Я бы хотел их найти; ведь я в самом деле благодарен — что он понял, что заметил и что — именно он; мое замерзшее сердце охватывает волна тепла, какие-то стершиеся воспоминания — ах, да, когда я первый раз в жизни пил водку на почтовой станции, такое же тепло: но мне было легче тогда разделить его с жандармским офицером, чем сегодня с товарищем по перу, который по-братски отнесся ко мне.
Благодарю за расположение, удается мне сказать наконец; получается это натянуто, так что бреду дальше: мне приятно, Иван Сергеевич, что вы столь великодушно оценили мои забавы, а Свифта мне как-то до сих пор.
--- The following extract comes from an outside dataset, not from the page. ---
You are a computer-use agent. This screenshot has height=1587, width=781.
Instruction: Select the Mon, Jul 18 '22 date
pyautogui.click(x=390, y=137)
Вы непременно должны прочесть.
А что вы думаете о последней поэме Некрасова, уже совсем неудачно меняю тему разговора.
Некрасов, хмурится Тургенев, я предпочел бы не вспоминать об этом человеке.
Это настоящий поэт, бросаю я вызывающе, а я что, публицист.
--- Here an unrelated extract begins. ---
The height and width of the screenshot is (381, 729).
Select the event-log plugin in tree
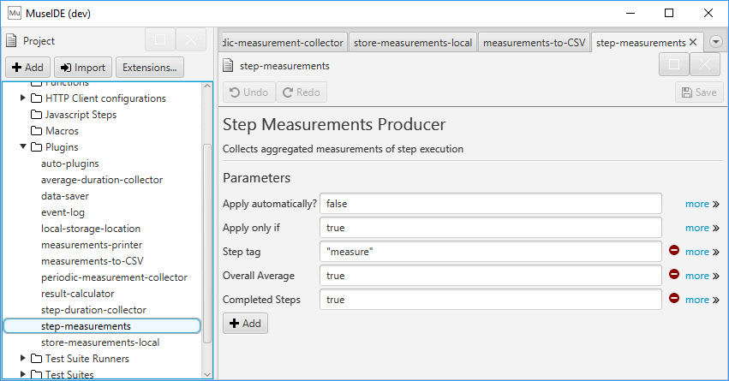tap(63, 212)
Вы себя недооцениваете, говорит, уже холодно, Тургенев.
Изысканно склоняя голову, он отступает в сторону кринолинов и шляп с цветами, которые расступаются, давая ему дорогу.
Как я вышла на крылечко, ла-ла-ла, ли-ли-ли.
И грохот прусских пушек, бьющих в Отей и Пасси.
У этого солдата нет снов.
Четыре дня он умирает на побоище; воды; ужасающая осознанность, под светло-синим балканским небом, которое не раскрывает ему никаких тайн, просто распростерто, с ядром солнца посередине, а когда ночь — с большой звездой и с блестящей мелочью вокруг; кусты; травинка; муравей; рядовой-вольноопределяющийся с раздробленными ступнями ползет к распухающему соседу — к феллаху, которого он заколол штыком; мертвый враг, как брат, отдает ему свою манерку; вода теплая и приторная; гниющего спасителя черви точат; смрад переворачивает внутренности; манерка выпадает из рук; рядовой-вольноопределяющийся плачет.
Никаких снов, только смердящая действительность.
Четыре дня, пока найдут, в лазарете на стол положат; потом в солдатской шинели он постучится в редакцию; да вы же писатель, печатаем, разумеется; странным посмотрит взглядом и, хромая, молча выйдет; и лишь когда-то, за перила лестницы вытягивая руки, как пловец, бросится вниз, чтобы затем четыре дня умирать на больничной койке, в солнце своего безумия и осознанности.
Гаршин его фамилия.
На тридцать лет моложе меня.
Наша надежда.
Цензура соглашается на рассказы без снов.
В снах бывают намеки; также в сказках и иносказаниях; а это из жизни наших храбрых солдат; и кончается хорошо — ведь нашли, только одну ногу отняли; а вы говорили, Салтыков.
Я говорил: без козыря.
На Шипке, говорят, снег.
Армия Гурко подходит к Адрианополю.
Рядовой-вольноопределяющийся плачет над разлитой манеркой.